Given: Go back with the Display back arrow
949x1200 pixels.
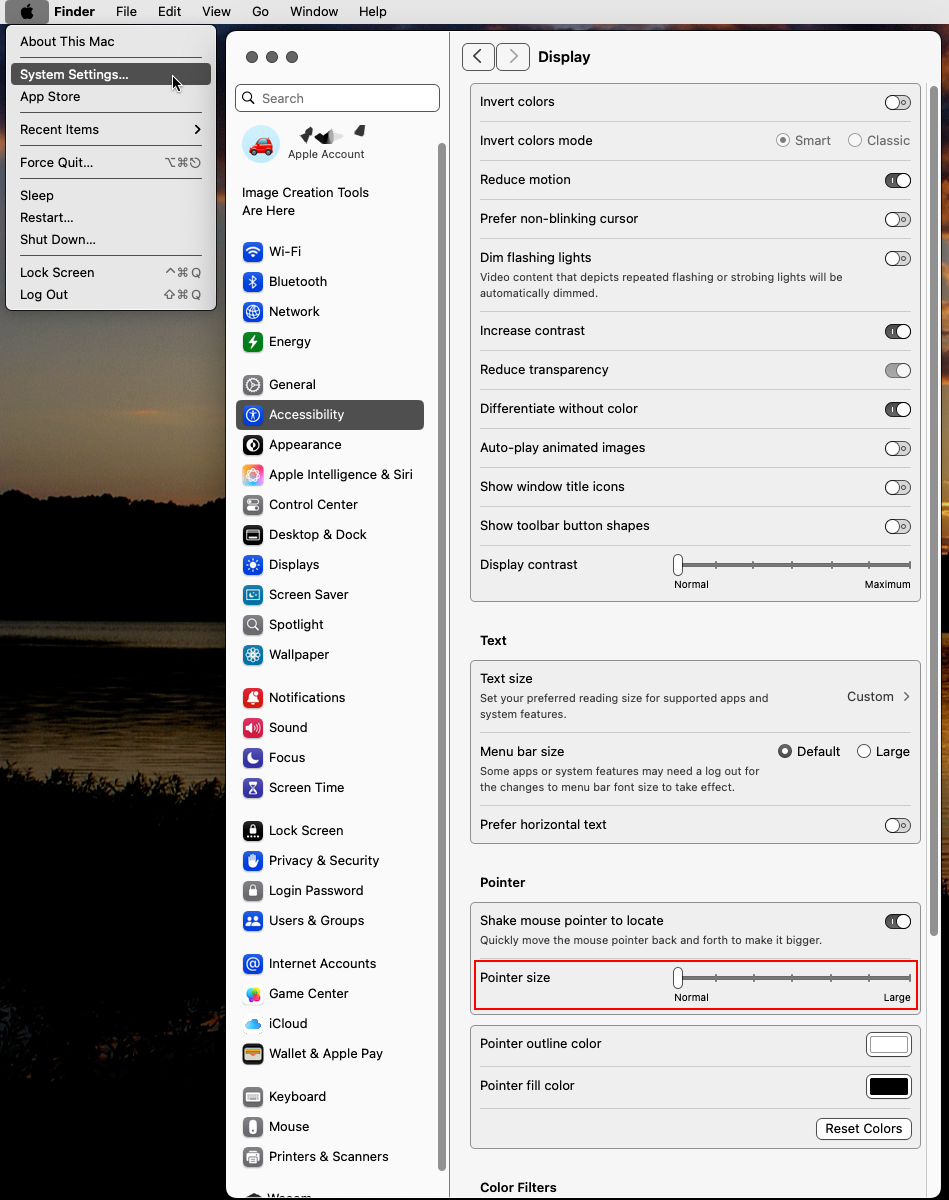Looking at the screenshot, I should 478,57.
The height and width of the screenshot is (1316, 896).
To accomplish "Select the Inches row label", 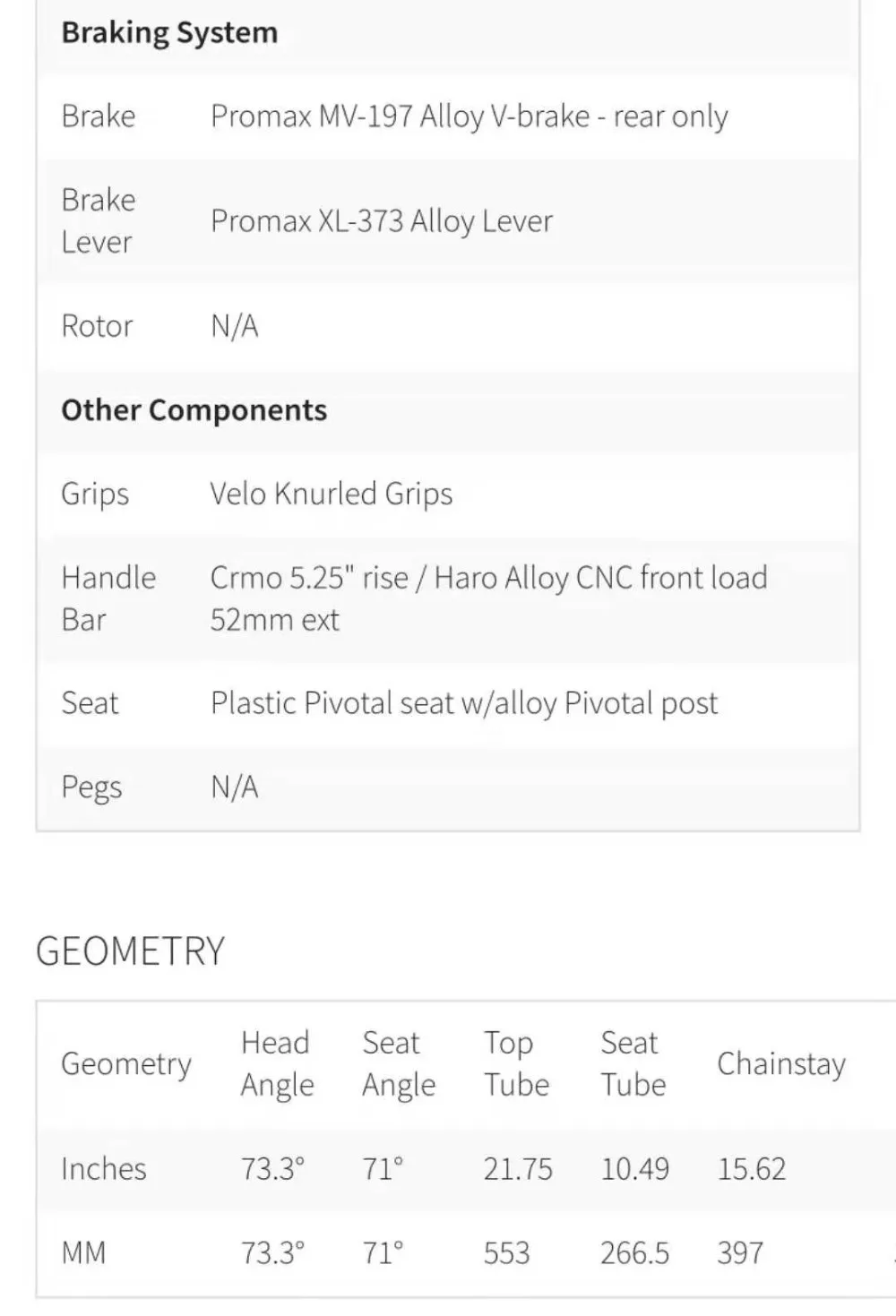I will click(104, 1168).
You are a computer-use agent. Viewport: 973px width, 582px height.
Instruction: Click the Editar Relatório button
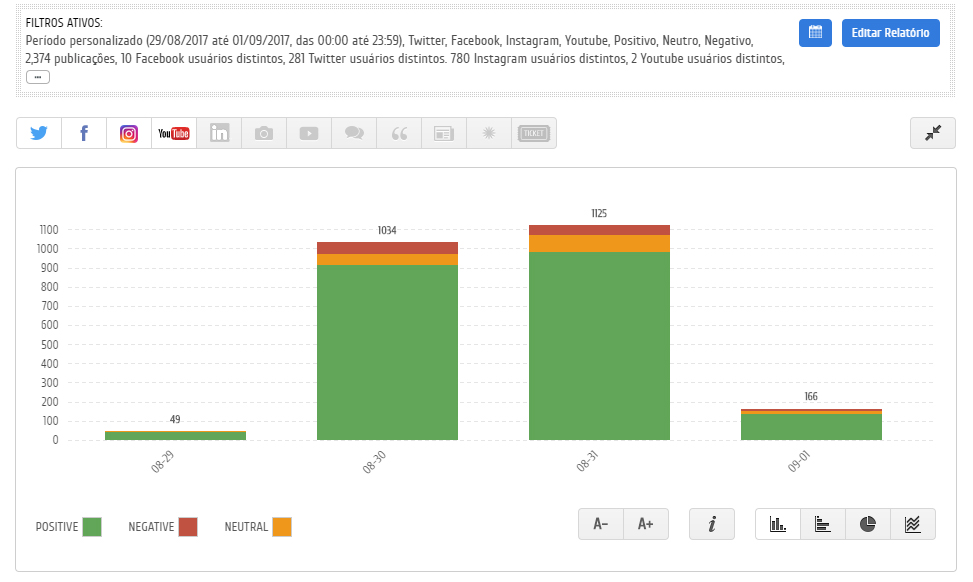pos(890,33)
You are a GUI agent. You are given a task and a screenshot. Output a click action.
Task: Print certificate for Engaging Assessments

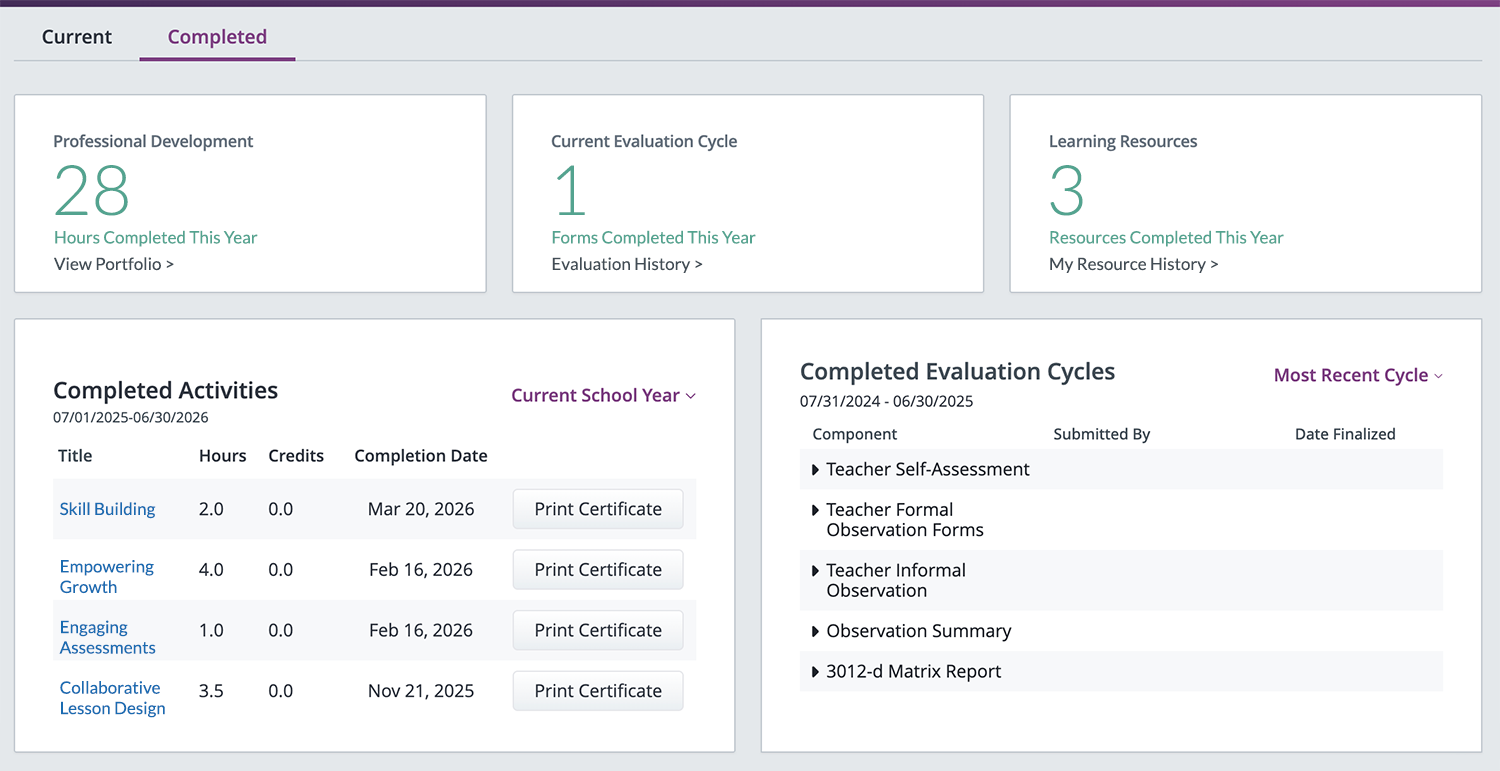tap(597, 630)
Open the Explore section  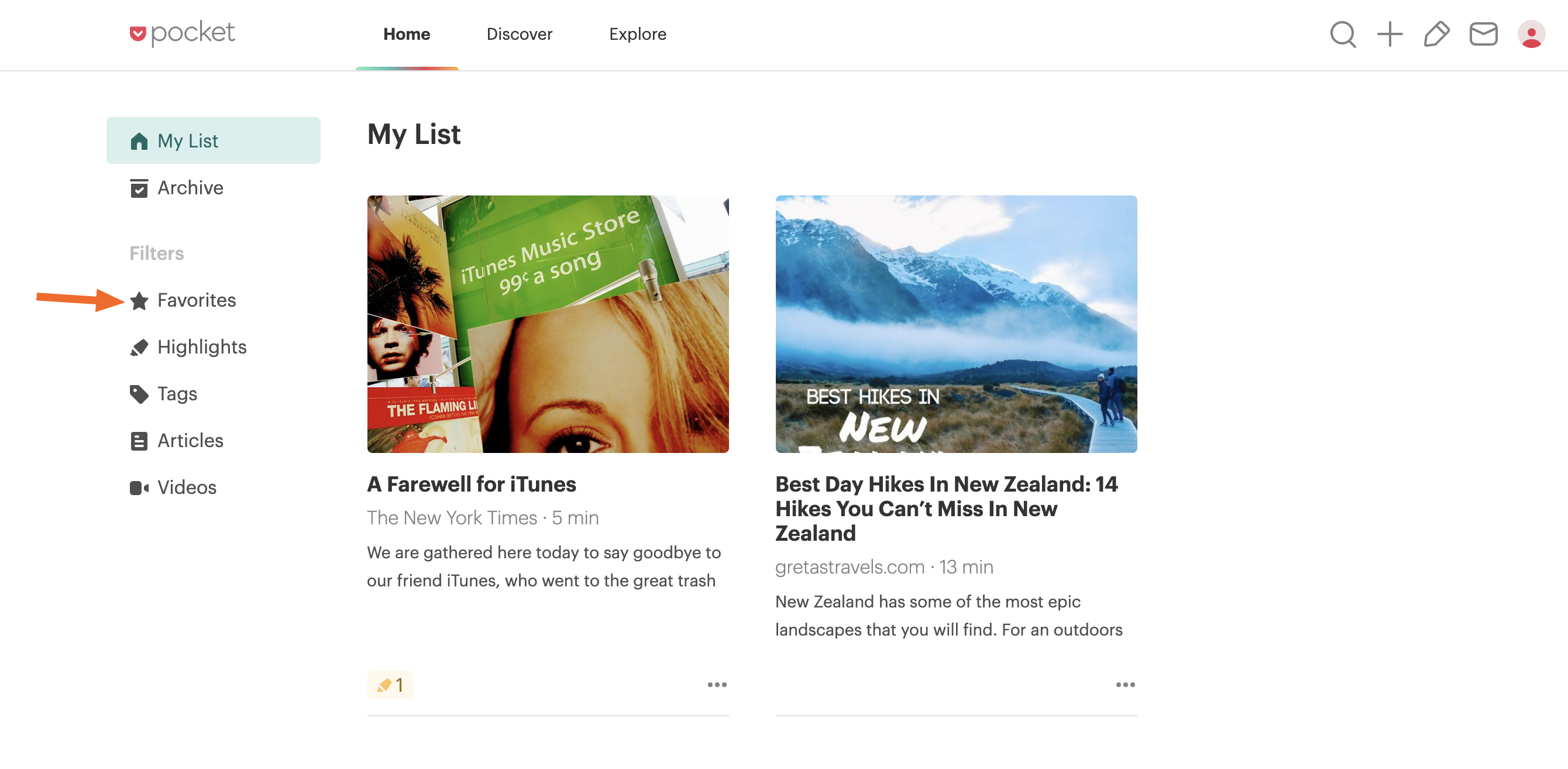pos(638,33)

____________________

EXERCISE TASK —
Which lines in the material above contain the string "width", with case counting? Copy each of those lines in full.

THE ANSWER —
The height and width of the screenshot is (1316, 896).
You are a computer-use agent. Viewport: 973px width, 582px height.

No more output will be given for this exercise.